Fait le point des déchargements, M Koné Bruno, le ministre de l’Agriculture, du développement durable et des producteurs vivrières, a confié récemment à Rfi : « Les enlèvements de fèves se font. 64 000 tonnes ont déjà effectivement été enlevées, il y a une quarantaine de milliers de tonnes en cours d'enlèvement, en collaboration d'ailleurs avec les organisations du secteur. » Aussi lors de cet entretien, il ajouté : « Peu importe la somme, le soutien de l'État a été assuré aux planteurs. Et il faut savoir que nous sommes dans un système de stabilisation. Une partie des ressources a été acquise au cours des bonnes années et reste toujours disponible dans les réserves du Conseil Café Cacao. Cela servira partiellement à traiter la question »

Des annonces seront faites dans les prochains jours

Faudrait-il envisager une baisse du prix du Kg aux producteurs, sans être catégorique, M. Koné Bruno a dit que des annonces
seront faites par la Côte d'Ivoire dans les prochains jours. « Mais je pense que tout esprit rationnel comprend que, dans la situation actuelle, le Conseil Café Cacao n'a pas beaucoup de choix devant lui », a ajouté le ministre ivoirien de l’agriculture.

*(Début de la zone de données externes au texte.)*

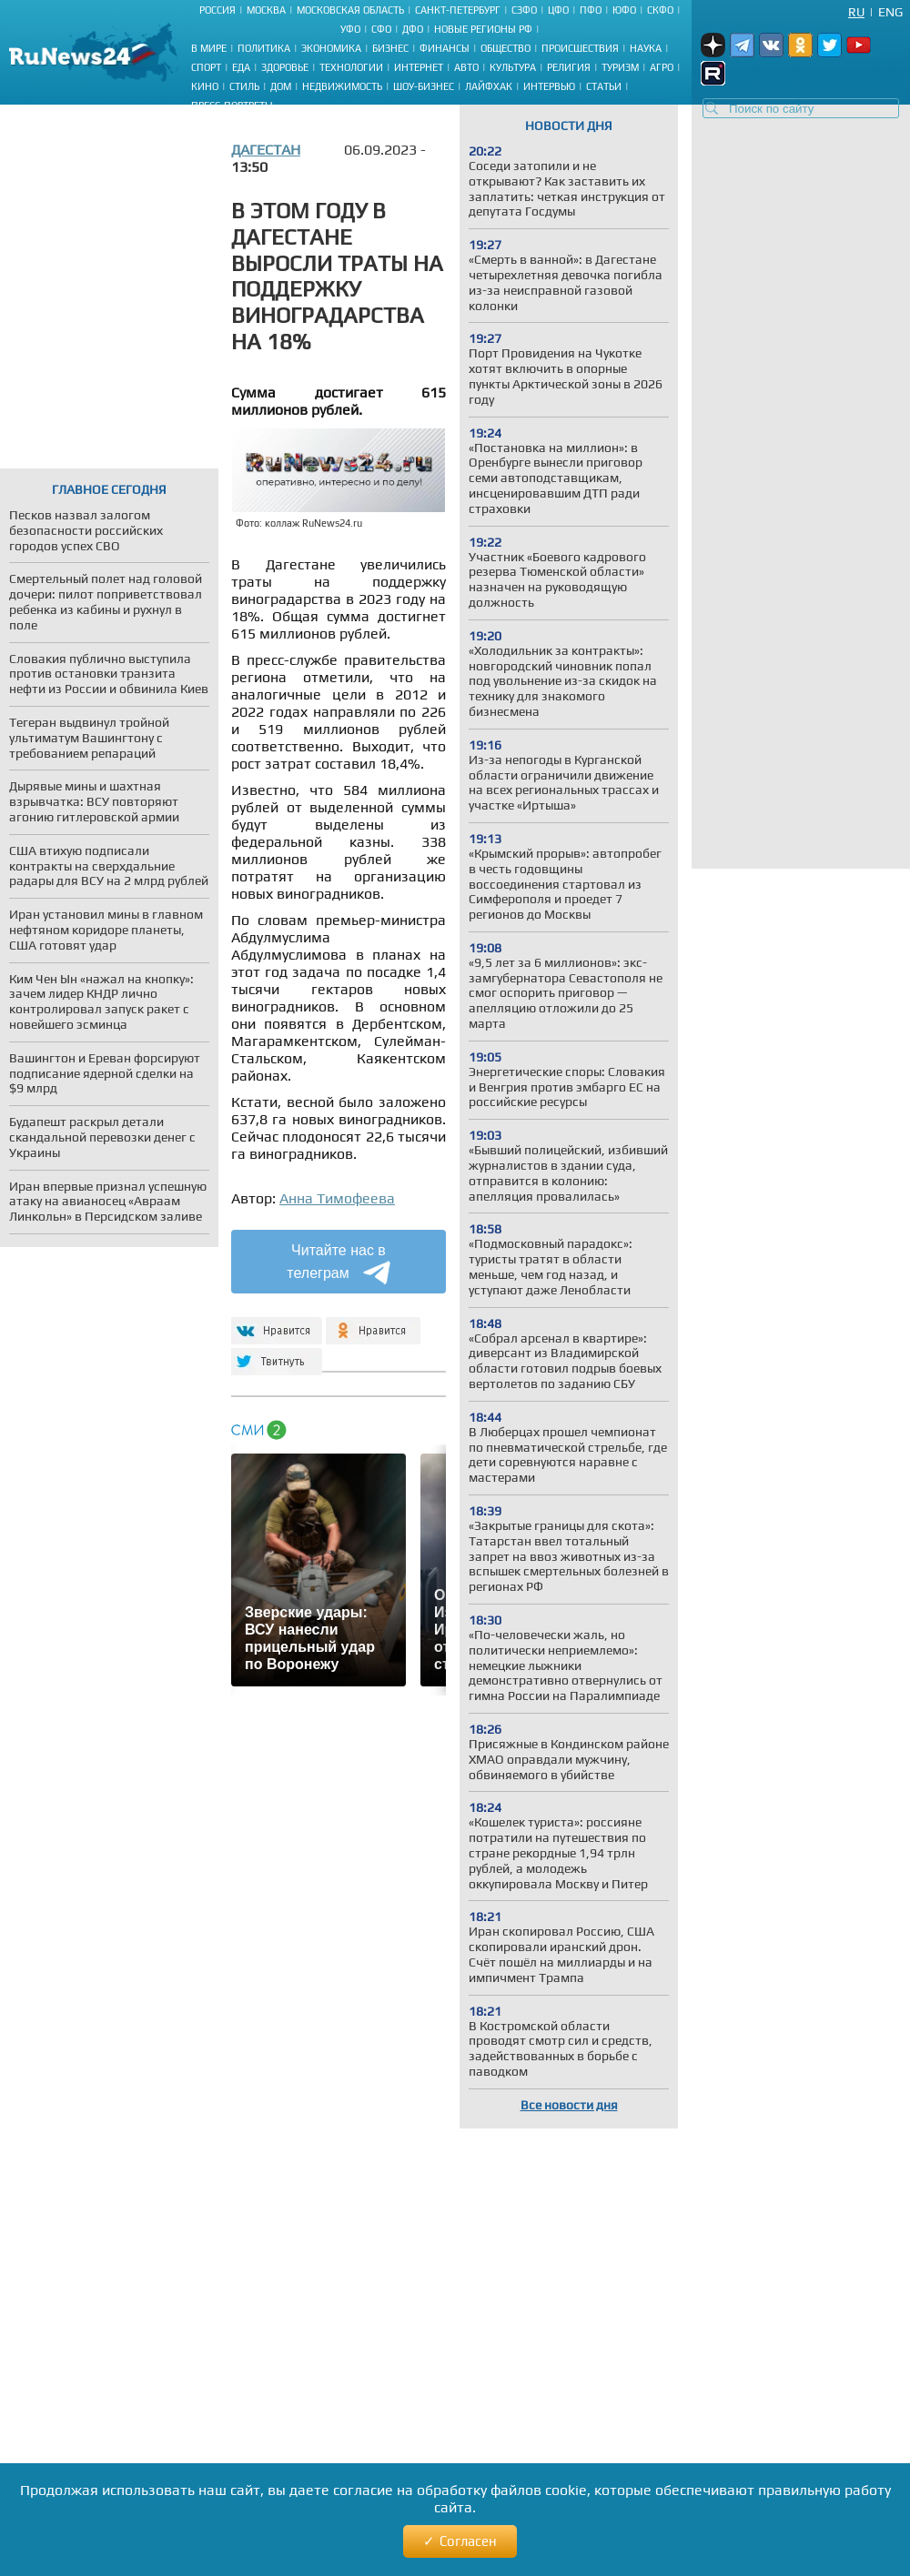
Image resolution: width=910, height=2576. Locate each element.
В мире (209, 48)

Cette crise actuelle du secteur cacao nous rappelle la bataille engagée par le Président Félix Houphouët-Boigny en 1988/89 contre les mêmes multinationales et les spéculateurs qui ont refusé de payer le cacao ivoirien à un prix décent, forçant le Président à décréter un embargo sur les exportations mais qui a su céder face à la puissance de l’industrie du chocolat et du cacao.

Cette année encore, le marché du cacao et les spéculateurs qui ont mené une cabale à cause du prix garanti record de 2800 fcfa/kg qu’ils jugent trop cher, ont forcé le gouvernement à baisser pavillon en poussant le marché international à l’effondrement.

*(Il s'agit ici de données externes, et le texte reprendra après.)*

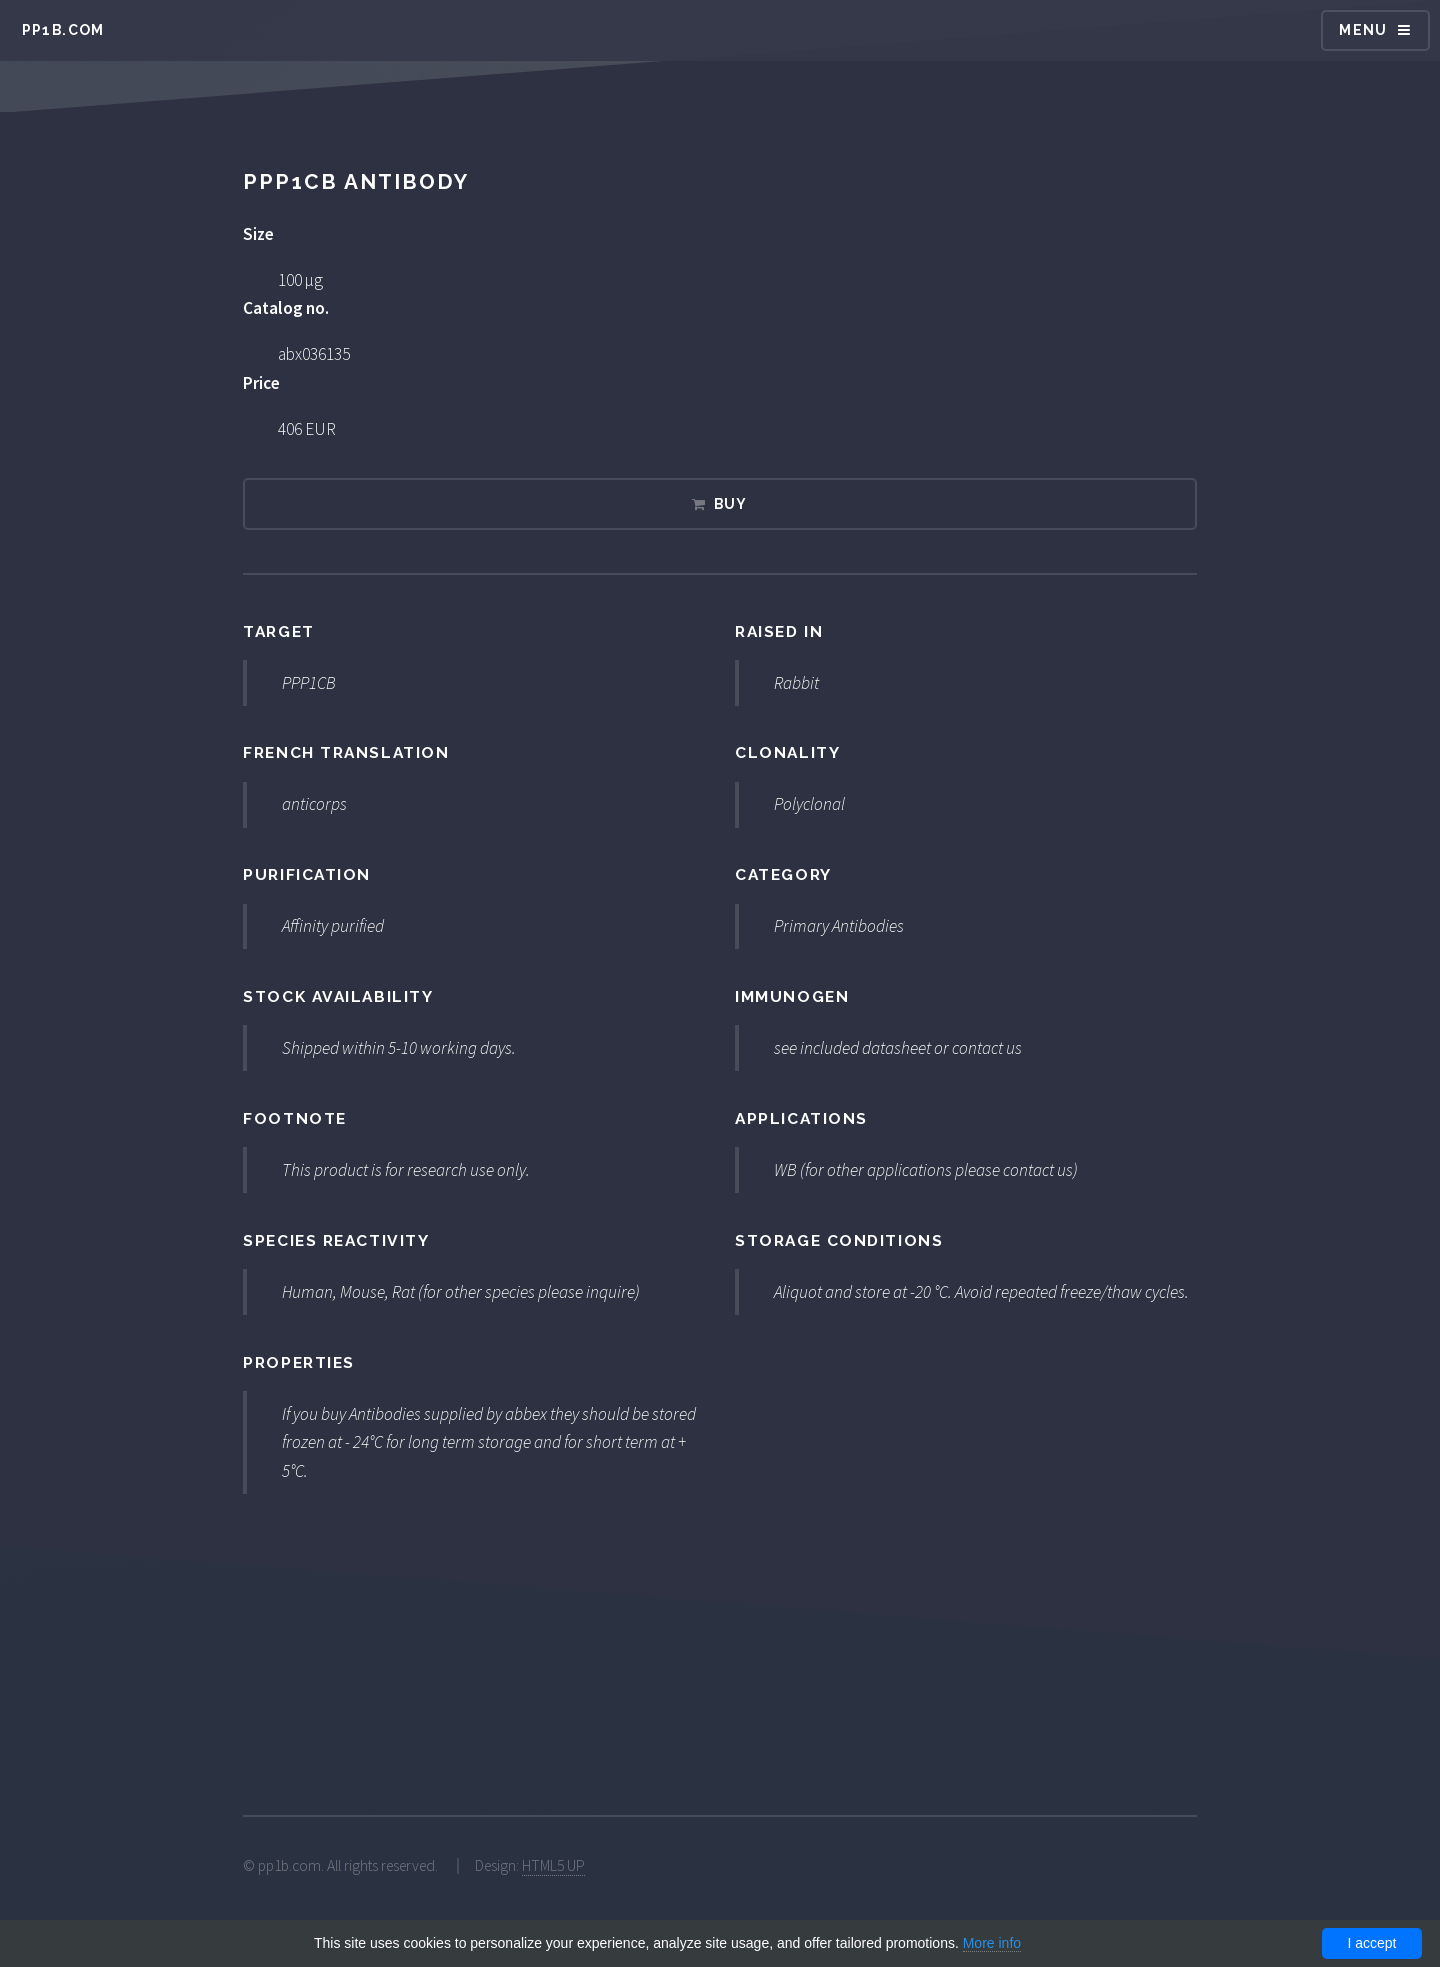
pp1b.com (63, 30)
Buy (731, 504)
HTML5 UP (553, 1865)
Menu (1363, 30)
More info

La Côte d’Ivoire, premier producteur mondial de fèves de cacao, premier exportateur mondial de produits dérivés du cacao et premier broyeur mondial de cacao ne peut rien face à l’industrie du cacao et du chocolat, ce puissant cartel qui contrôle le secteur, qui génère plus de 130 milliards de dollars de chiffre d’affaires chaque année, mais dont la Côte d’Ivoire et les autres pays producteurs ne perçoivent que 6% de ce chiffre.